Взмахнув перепончатыми чёрными крыльями, Дракон начинает снижаться, и сквозь туман — плотный кровавый туман, проступает разрушенная, изувеченная и униженная Диэлли.

И она. Девчонка, среди развалин раздающая флаеры редким туристам. Год назад ей было тринадцать.

Я приходил сюда каждый день. Просто смотрел. Я видел много, много девчонок, но такой ещё не встречал.

Идеальной.

Как странно вдруг обнаружить среди грязи и пошлости совершенство.

И остаться.

Люди тенями скользили мимо неё, кто-то кривился — они не видели чуда.

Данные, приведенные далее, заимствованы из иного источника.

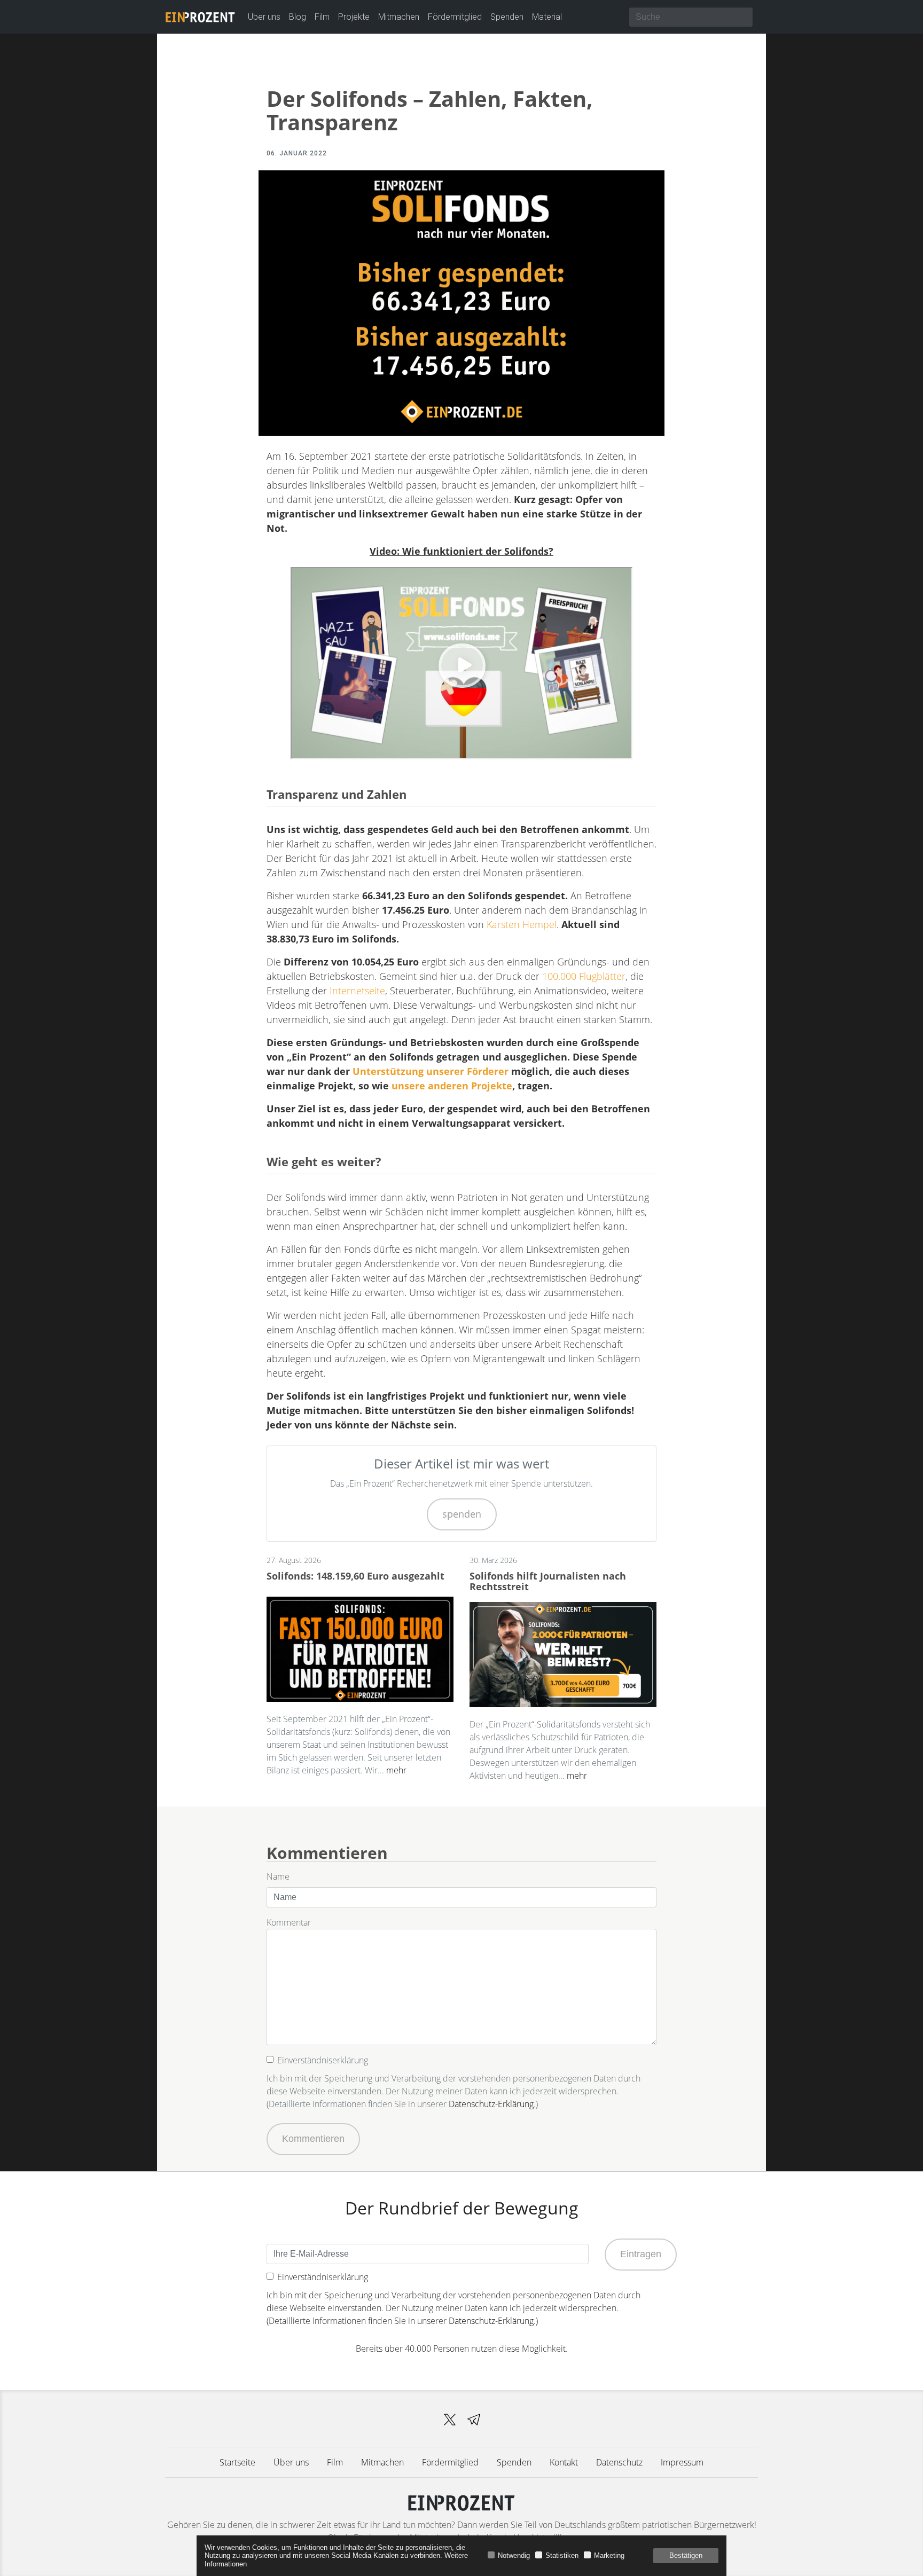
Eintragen (640, 2254)
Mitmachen (398, 17)
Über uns (264, 17)
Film (322, 17)
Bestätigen (685, 2555)
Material (547, 17)
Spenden (506, 17)
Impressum (682, 2462)
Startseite (237, 2462)
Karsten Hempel (522, 924)
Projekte (354, 17)
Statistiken (561, 2555)
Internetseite (357, 990)
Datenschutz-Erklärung (491, 2104)
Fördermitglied (455, 17)
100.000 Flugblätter (583, 976)
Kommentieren (313, 2138)
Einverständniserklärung (322, 2060)
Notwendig (514, 2555)
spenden (461, 1513)
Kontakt (564, 2462)
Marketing (609, 2555)
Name (278, 1876)
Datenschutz (619, 2462)
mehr (396, 1770)
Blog (297, 17)
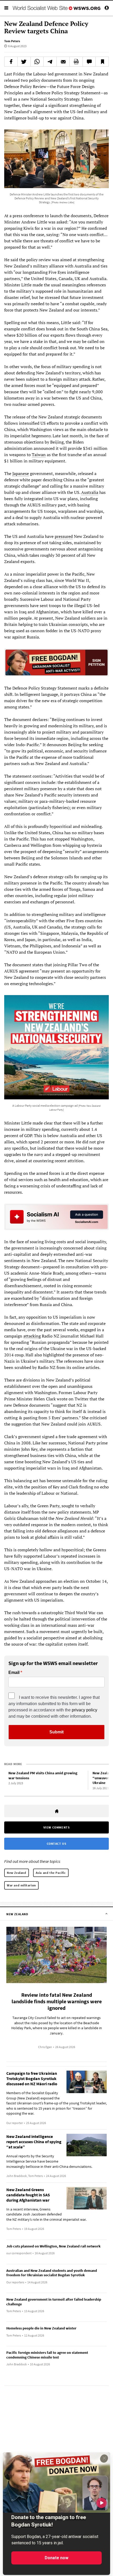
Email (13, 1673)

Через пару недель я решился узнать её имя и возраст. Впрочем, всё это не имело значения. Потом много месяцев просто смотрел, сидя на тёплых бетонных плитах, сваленных возле недоразделанных тушек танков.

На Катю.

На её резкие, непредсказуемые движения — будто бы ветер носит по улице рыжий осенний листок. На выгоревшую красненькую футболку, на джинсовые шортики, на кроссовки, на ровные загорелые ноги, на тонкие пальцы, на конопатый вздёрнутый носик, на пирсинг — крошечный камень в носу, на родинку на подбородке, на сияние огромных зелёных глаз и на алый улыбчивый рот. А когда уставал, поворачивался к облакам, зацепившимся за остатки домов, ржавым остовам кораблей в океане и разбросанным всюду обломкам андроидов.